■ SOURCE DOCUMENT:
/---

February 2017 found them handling claims of company-wide sexual harassment. And finally, in March, they were exposed for deceiving authorities in cities where Uber was not allowed to operate, and cheating drivers out of millions of dollars.

 

What really made 2017 a downer, however, was news of a data breach from the year before. In October 2016, hackers accessed Uber’s GitHub account and pilfered data containing usernames and password credential to Uber’s Amazon Web Services account. The breach exposed unencrypted names, email addresses and mobile phone numbers of 57 million users of the Uber app as well as the drivers license numbers of 600,000 Uber contractors.

 

While the hack was damaging enough, it was management’s response that really hurt the company — an absolute dumpster fire. Under existing data breach notification statutes, the only way for a company to have direct liability for a breach is to not give notice of it happening, which is exactly what Uber did.

 

After Bloomberg News reported the breach, Uber’s management hurried to play catch-up, publicly admitting the intrusion. When asked why they did not alert the public to the breach on their own, management sheepishly admitted they had paid the hackers $100,000 for a promise to destroy the stolen data with no way to verify that they would so. Uber even went so far as to bury the hundred-grand expense in their financial statements by labelling it a “bug bounty” fee.

 

Aftermath: Uber reached a $148 million settlement with 50 state attorneys general and fired their Chief Security Officer, Joseph Sullivan, for concealing the breach and paying the ransom. CEO Dara Khosrowshahi issued the obligatory apology acknowledging the breach and cover-up and declaring, “While I can’t erase the past, I can commit on behalf of every Uber employee that we will learn from our mistakes.”

 

The Federal Trade Commission (FTC) mandated that Uber undergo onerous third-party audits for the next 20 years and provide records of its bug bounty reports relating to vulnerabilities in their consumer data.

 

Public knowledge of the hack hit at the worst time possible for Uber, as it was deep in negotiations to sell a large stake in the company to Softbank. The initial valuation of the company at that time had been $68 billion. When the deal closed a month later, valuation had fallen sharply to $48 billion.

\---

■ SUPPLIED DATA:
/---

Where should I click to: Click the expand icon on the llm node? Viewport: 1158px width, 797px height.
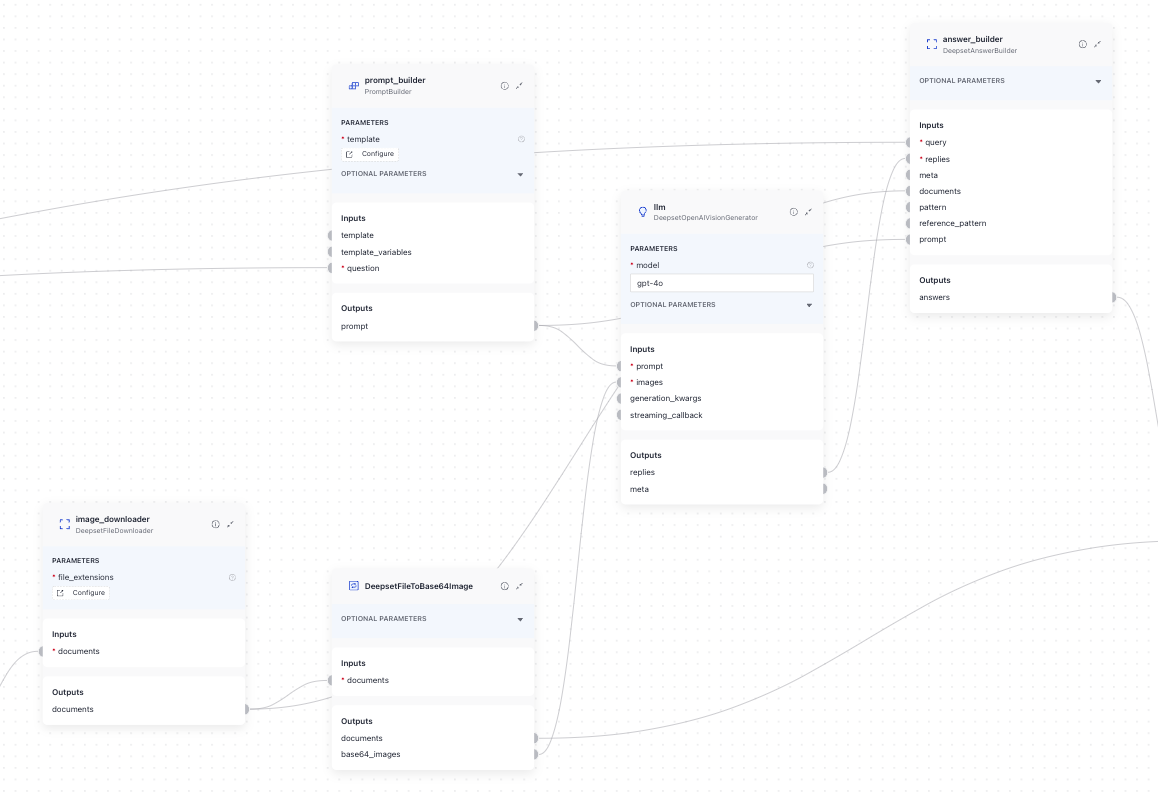coord(808,211)
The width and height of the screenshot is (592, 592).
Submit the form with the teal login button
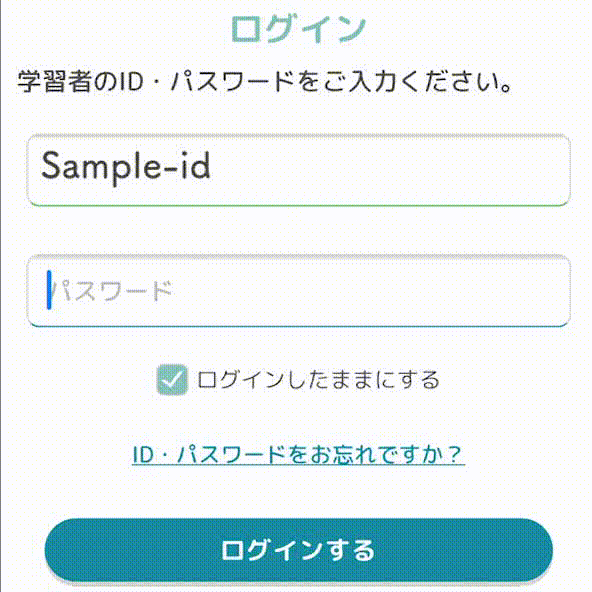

\---

■ INSTRUCTIONS:
**1.** According to the Uber breach passage, how many users of the Uber app had their information exposed?
**2.** Set down the part of the Uber breach passage between "Public knowledge of" and "to $48 billion.", inclusive, without any changes.
**3.** Decide whether each statement agrees with the Uber breach passage, answering yes or no and quoting the words that settle it: (a) Uber paid the hackers $100,000. (b) The FTC required Uber to undergo third-party audits for the next 10 years. (c) Uber's valuation rose by the time the Softbank deal closed.
Draw every answer from the Uber breach passage alone, not from the data.

■ SOLUTIONS BY TASK:
**1.** 57 million users.

**2.**
Public knowledge of the hack hit at the worst time possible for Uber, as it was deep in negotiations to sell a large stake in the company to Softbank. The initial valuation of the company at that time had been $68 billion. When the deal closed a month later, valuation had fallen sharply to $48 billion.

**3.**
(a) Yes: "they had paid the hackers $100,000 for a promise to destroy the stolen data"
(b) No: "undergo onerous third-party audits for the next 20 years"
(c) No: "valuation had fallen sharply to $48 billion"